- Share.Market
- 2 min read
- Published at : 24 Feb 2026 12:40 PM
- Modified at : 26 Feb 2026 03:33 PM
Shares of telecom giant Bharti Airtel shed 4% on Tuesday’s trading session, emerging as one of the top laggards on the Nifty 50. The stock touched an intraday low of ₹1,921.80 on the NSE, marking its steepest single-day decline in over three months.
A Landmark ₹20,000 Crore NBFC Foray By Airtel Money
According to an exchange filing, Bharti Airtel is set to significantly scale its financial services footprint through its subsidiary, Airtel Money.

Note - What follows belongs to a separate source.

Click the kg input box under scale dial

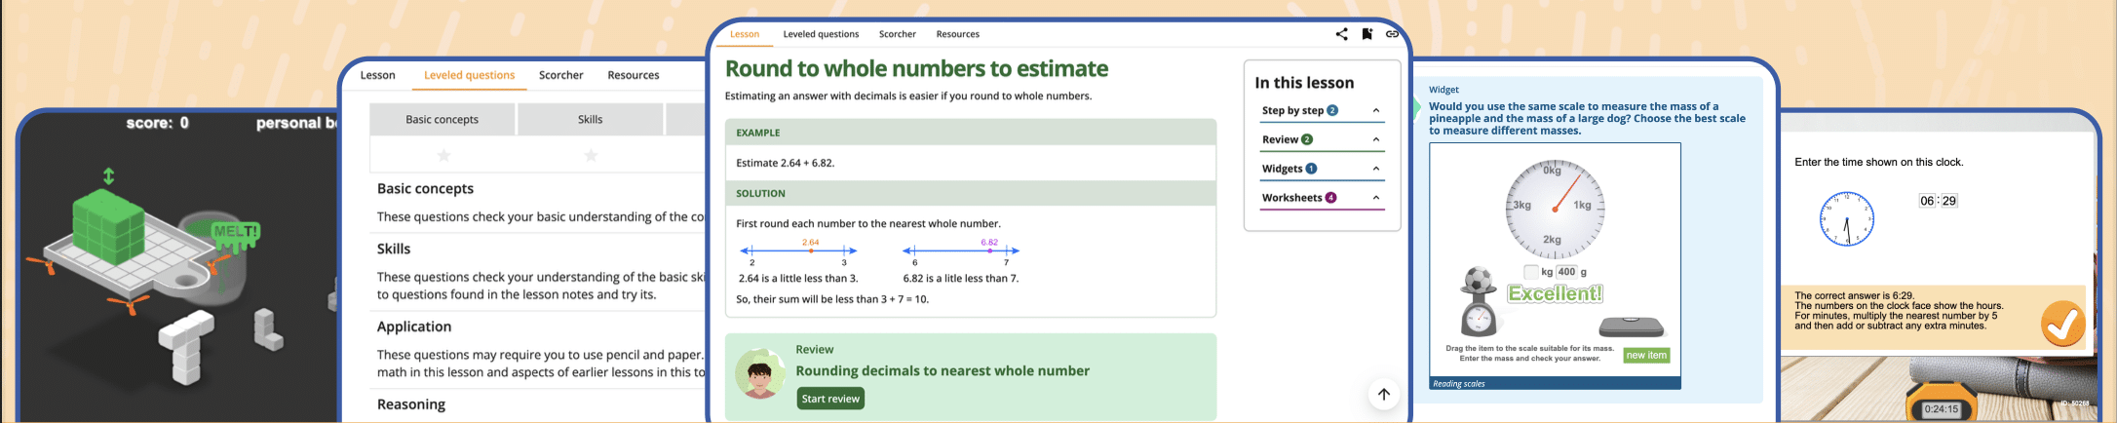1531,272
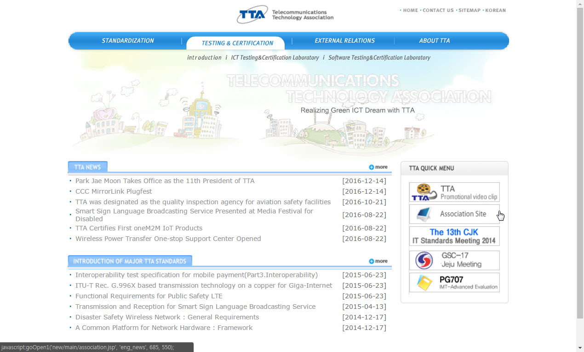Screen dimensions: 584x352
Task: Open Functional Requirements for Public Safety LTE
Action: [x=149, y=296]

It has announced a massive capital infusion of ₹20,000 crore to be injected over the next few years.
Key Details
- Capital Structure: Bharti Airtel will contribute 70% of the capital, with the remaining 30% being infused by the promoter group through Bharti Enterprises.
- Regulatory Milestone: The company confirmed it received the formal NBFC (Non-Banking Financial Company) license from the Reserve Bank of India (RBI) on February 13, 2026.

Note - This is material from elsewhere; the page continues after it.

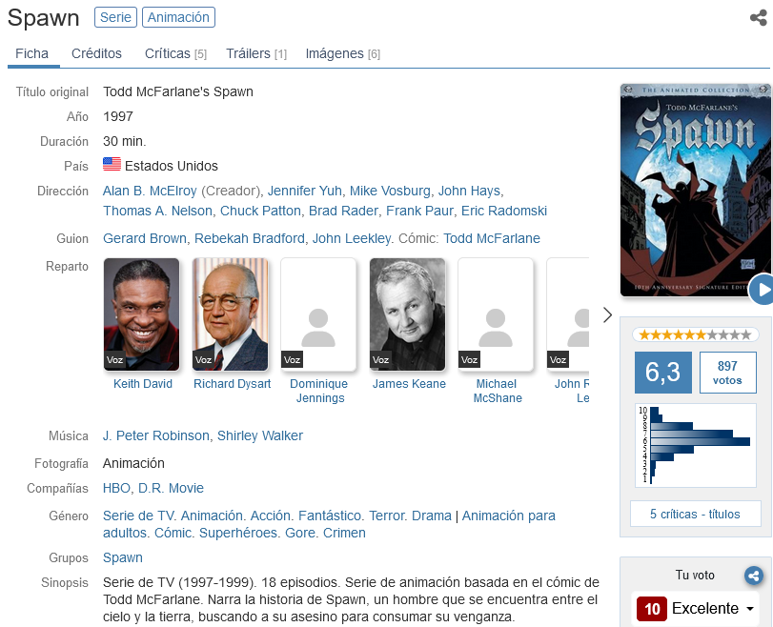
Task: Open the Tráilers tab
Action: coord(256,53)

- Operational Scale: Airtel’s digital lending platform has already achieved a “hyperscale” status, having disbursed over ₹9,000 crore via its existing Lending Service Provider (LSP) model.
Let’s take a look at its CRISP Analysis:

Strategic Shift vs. Capex Concerns
The long-term rationale is to tap into India’s vast credit gap—where the formal credit-to-GDP ratio stands at just 53%.
Gopal Vittal, Executive Vice Chairman of Bharti Airtel, stated in the release that the expansion aims to build a “differentiated, future-ready digital lending business.” The company plans to leverage its massive pool of over 500 data scientists and its existing customer ecosystem to offer secure credit.
However, as per media reports, analysts noted that while the group has been “prudent in digital allocation” in the past, an NBFC is a fundamentally different, capital-heavy beast compared to a pure-play digital distribution platform. The shift from a “distributor” (LSP) to a “lender” (NBFC) implies that Airtel will now carry credit risk on its own books, necessitating higher capital buffers and potentially weighing on the consolidated return ratios in the initial phase.